>> BEGIN Task material

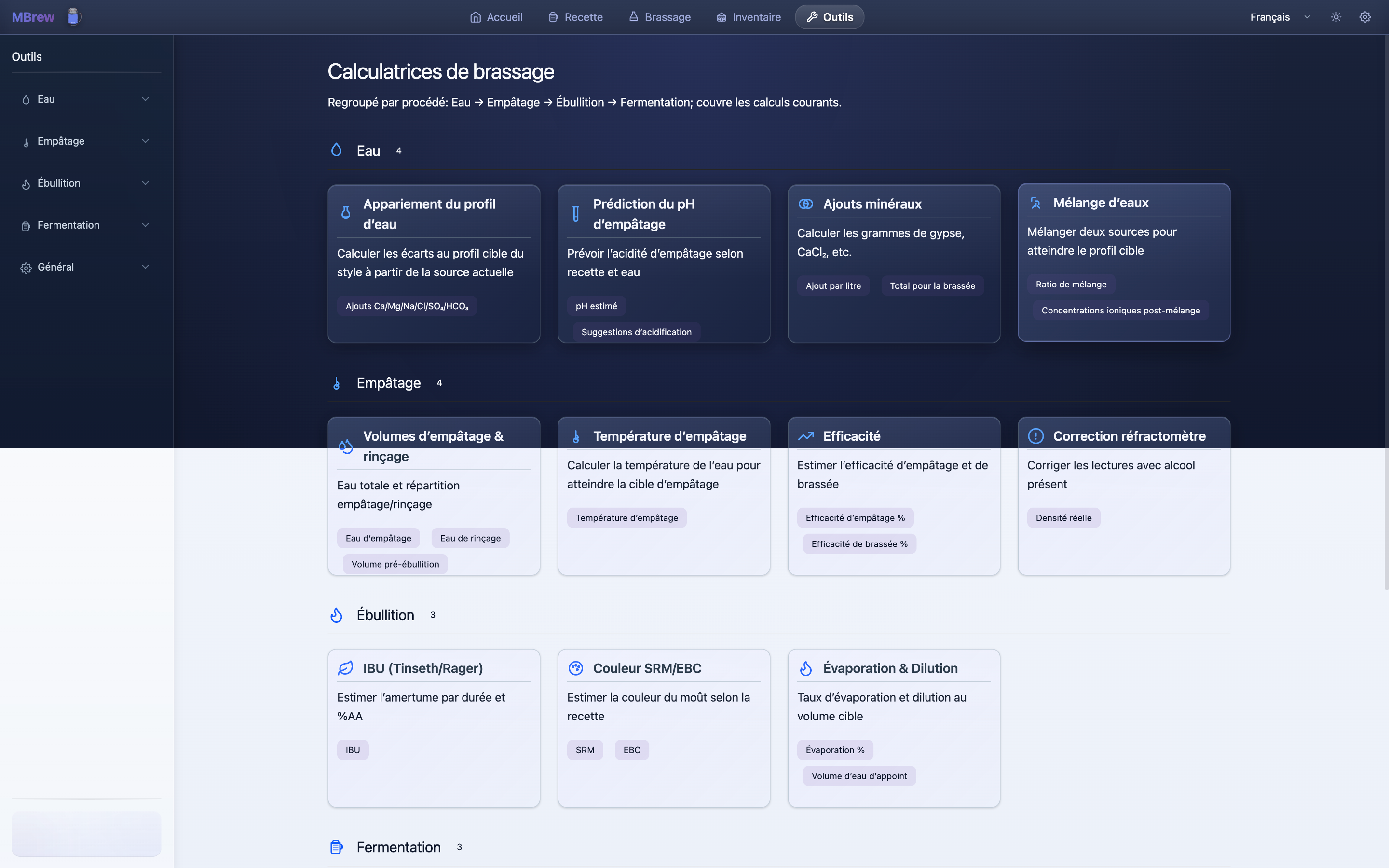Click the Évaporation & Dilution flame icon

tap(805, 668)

>> END Task material
>> BEGIN Task material

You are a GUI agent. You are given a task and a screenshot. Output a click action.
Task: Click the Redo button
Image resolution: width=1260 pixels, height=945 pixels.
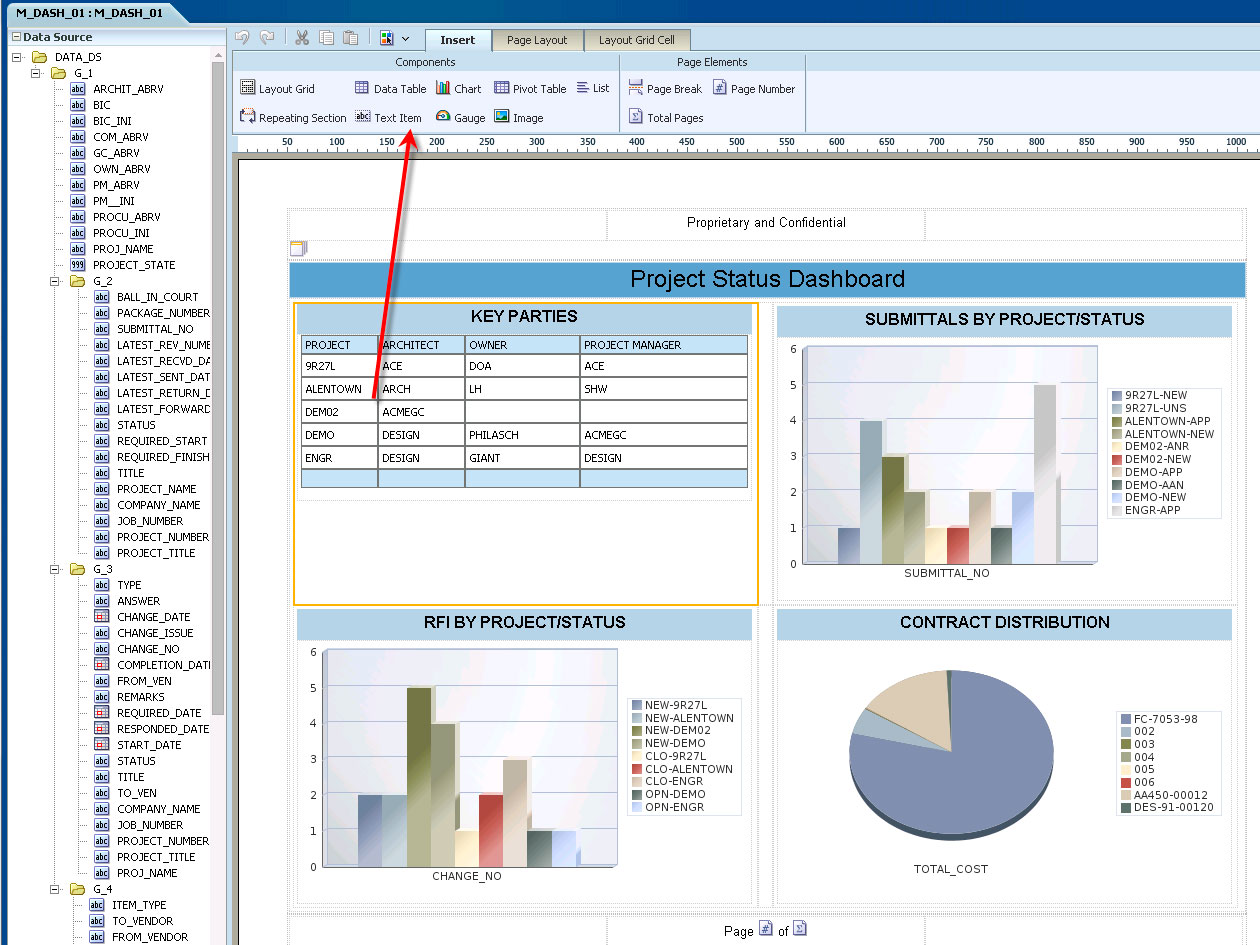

>> END Task material

— Task to carry out —
Rewrite the entries from the line with "You are a GUI" up to and including the line with "Image resolution: width=1260", replacing "Redo" with "Undo" and keeping everything else unchanged.

— Expected answer —
You are a GUI agent. You are given a task and a screenshot. Output a click action.
Task: Click the Undo button
Image resolution: width=1260 pixels, height=945 pixels.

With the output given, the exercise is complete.